Sinus Node Dysfunction

Sinus node dysfunction (SND) is often used to describe abnormalities of impulse conduction originating from the Sinoatrial (SA) node. Degenerative changes in sinus node tissue occur throughout the lifespan and can lead to alterations in the generation or conduction of impulses, such as a prolonged pauses or sinus bradycardic episodes. Sinus node dysfunction is most common in individuals over 70 years of age. Sick sinus syndrome (SSS) refers to the symptomatic expression of sinus node dysfunction in patients resulting in fatigue, presyncope, syncope, dizziness, dyspnea, and other outward signs of cardiac output.

Tachycardia- bradycardia syndrome refers to a condition, when an individual has a co-morbid conduction abnormality resulting in a rapid atrial rate, such as atrial fibrillation, atrial flutter, or other supraventricular tachycardia. Upon conversion from the tachycardia, the sinus node fails to efficiently create an impulse resulting in a pause or bradycardia. Patients may or may not be symptomatic with the conversion pause or bradycardia which results.

Sinus Bradycardia

In some individuals, including trained athletes, a heart rate below 50 bpm is acceptable and a normal variant. Bradycardias can be noted as a manifestation of increased vagal tone, normal aging, and are common in the elderly population as a result of disease progression such as in hypothyroidism. Symptomatic bradycardia is due to reduced cardiac output, which is a function of stroke volume and heart rate. The need for intervention is determined by the presence of symptoms.

Sinus Pause

A sinus pause, or sinus arrest, is the failure of the sinus node to generate an atrial depolarization for a period of time, generally defined as 3 seconds or longer between atrial contractions. Pauses can result from a block of the normal impulse from the sinoatrial tissue or due to failure of the sinus node to depolarize. Nocturnal pauses are commonly related to obstructive sleep apnea, which should be considered in the differential for assessment and in the treatment plan. Pauses are also more common in patients with tachycardia-bradycardia syndrome occurring when the tachyarrhythmia terminates and the sinus node is in recovery. The presence of sinus pauses, in absence of symptoms, does not always warrant intervention and can be associated with various physiologic and pathologic conditions as well as extrinsic factors including medications, electrolyte imbalance, increased vagal tone, and others (see Table 8.1). Frequent sinus pauses lasting longer than 3 seconds and are symptomatic warrant consideration for pacing support.

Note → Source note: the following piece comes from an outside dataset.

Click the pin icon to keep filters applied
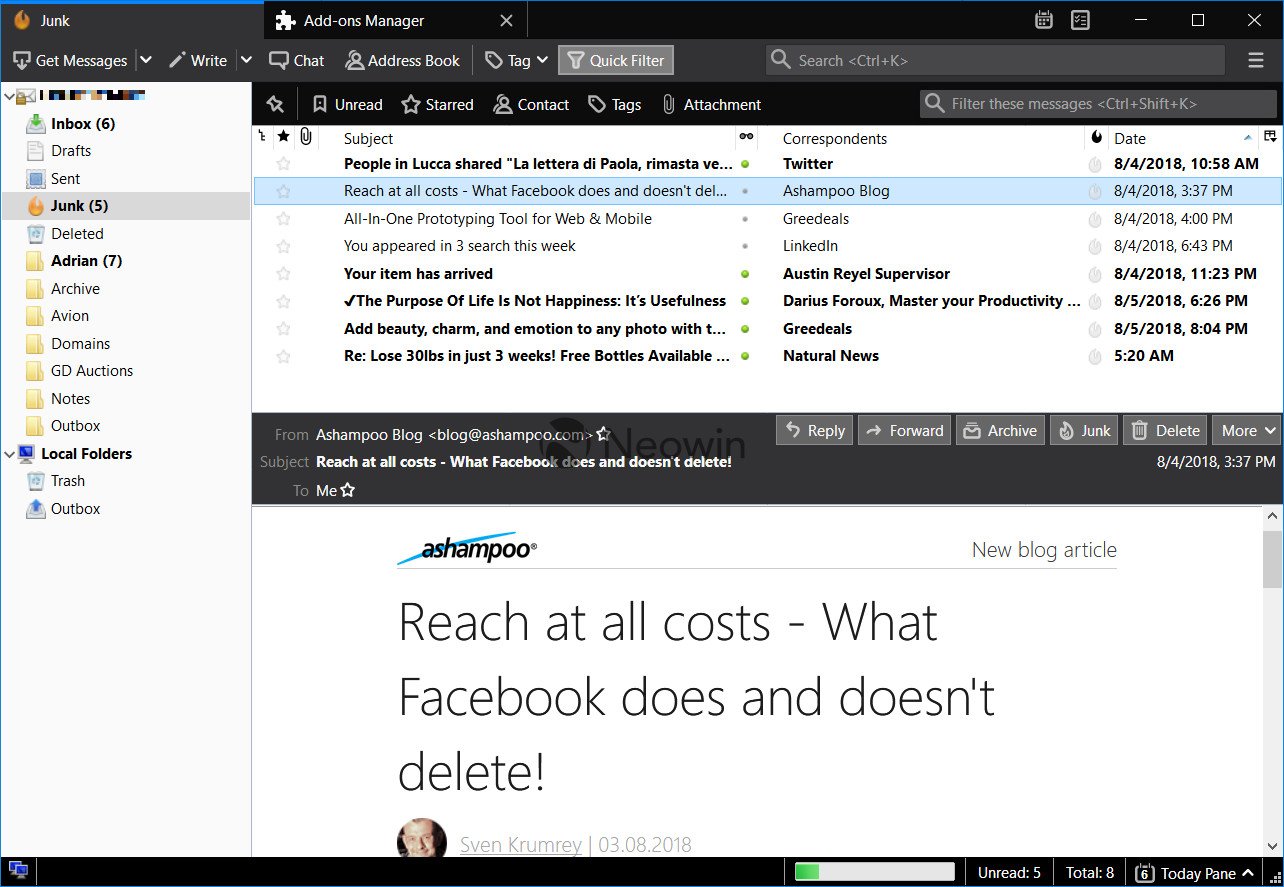The height and width of the screenshot is (887, 1284). pyautogui.click(x=276, y=104)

Table 8.1 Causes of bradycardia

Chronotropic Incompetence

Chronotropic incompetence is defined as the inability of the heart rate to adjust appropriately in concordance with increased physical activity or cardiovascular demand. Patients can present with fatigue, lightheadedness, dyspnea on exertion, or syncope associated with activity. Further criteria for diagnosis of chronotropic incompetence, which is well established, includes the failure of the individual to reach 80% of their maximum predicted heart rate at peak exercise. This can be evaluated with exercise stress testing on a treadmill or bicycle. It is important to thoroughly assess individuals in whom there is suspicion for chronotropic incompetence as the condition is also associated with increased risk of coronary artery disease and is seen in approximately one-third of individuals with congestive heart failure [4]. In these patients, pacemaker implantation can provide symptom relief through rate responsive pacing (see Chap. 13).

Atrioventricular Blocks

A disturbance of impulse conduction between the atria and ventricles is known as atrioventricular (AV) block or heart block. This can occur if there is delayed conduction, intermittent loss of conduction, or complete loss of conduction from the atria to the ventricles. AV block/heart block is categorized based on the severity of the impulse conduction disturbance. The types of AV block will be addressed separately below.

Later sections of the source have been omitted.